As Sedgwick and Browning neared Chicago, the former began to grow restless, and finally said:
"Jack, old friend, you must go home with me. It is something I dread more than riding mustangs or fighting cowboys. It is more than five years since I went away, and it will be just worse than a fire in a mine to face."
Browning agreed that a few days more or less would not count. "Because," he said, "if Rose Jenvie is still Rose Jenvie, it will not much matter; if Rose Jenvie is not Rose Jenvie, then, by Jove, every minute of delay in knowing that fact is good. Besides, you know, I want to see that three-hundred-acre farm of old Jasper's on the hill which you are to buy."
They remained a few hours only in Chicago, and took the evening train for the valley of the Miami. The next morning, about seven o'clock, they left the cars at a little village station, and started on foot for the old home of Sedgwick, a mile away.
"Browning," said Sedgwick, "it was mighty kind of you to come with me. I ran bare-footed over this road every summer day of my boyhood. In that old school-house I could show you notches which I cut in the tables and benches, and it seems now as though I was choking." They came to the old churchyard. "Hold, Jack," said Sedgwick, "let us go in here and look to see if any more graves have been added since I went away."
They climbed the fence, and Sedgwick led the way to a plot of ground where there were three headstones. "Thank God, there are no new graves," he said. "This was my sister; this, my baby brother, and this, my mother," pointing to the names on the headstones. "Had my mother been alive, I would long ago have come back."
Then, with more calmness, he turned his steps back to the road, but he was shaking in every limb when he opened the old gate and walked up toward the house. The path was lined with lilacs in full bloom, and a robin in a tree near by was calling her mate. "The same old lilacs, the same old redbreast, Browning," he said, with white lips.
He did not stop to knock, but pushed the door suddenly open and strode within. Walking up to an old man, who was reading his Bible, he said, "Father, I am sorry that I fought the mulatto, if it grieved you, but the black rascal deserved it, all the same."
The old man surveyed him wildly for a moment, then broke completely down, and, wringing the young man's hands, could only sob:
"Thank God, my son, whom I thought was lost, is back again. Thank God!"
Then the brothers and their wives and children came in, and there was such a scene that Browning slipped out, seated himself on the piazza, and mopping his brow with his kerchief, said, "Bless my soul; I believe I will never go home. There is more real enjoyment at a miner's funeral in Virginia City; there is, by Jove."

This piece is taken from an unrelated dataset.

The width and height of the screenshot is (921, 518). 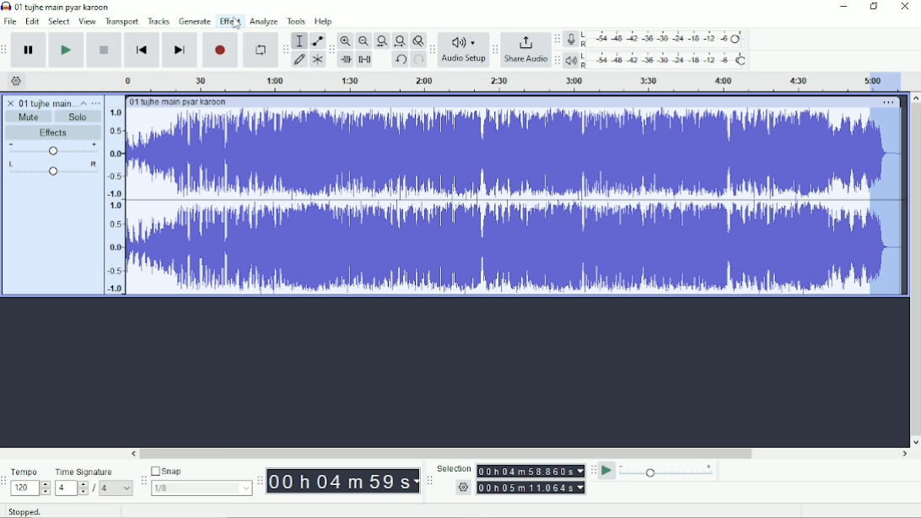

But they found him after a little, and Sedgwick presented him to his kinfolk as his close companion, and he was welcomed in a way which touched him deeply, and made him conclude that the world was filled with good people.

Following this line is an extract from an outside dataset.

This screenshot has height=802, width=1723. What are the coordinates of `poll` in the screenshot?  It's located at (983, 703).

Soon the news spread, and the neighbors began to pour in, and what a day it was! What old memories were awakened and rehearsed; what every one had done; who had died; who had married; all the history of the little place for all the years.
Going home after a long absence is a little like what one might imagine of a resurrection from the dead. There is exceeding joy, but mingled with it is much of the damp and chill of the tomb. Indeed, going home after a long absence "causes all the burial places of memory to give up their dead," and through all the joy there is an undertone of sorrow, for all the reminders are of the fact that the calmest lives are speedily sweeping on; that there is no halting in the swift transit between birth and death.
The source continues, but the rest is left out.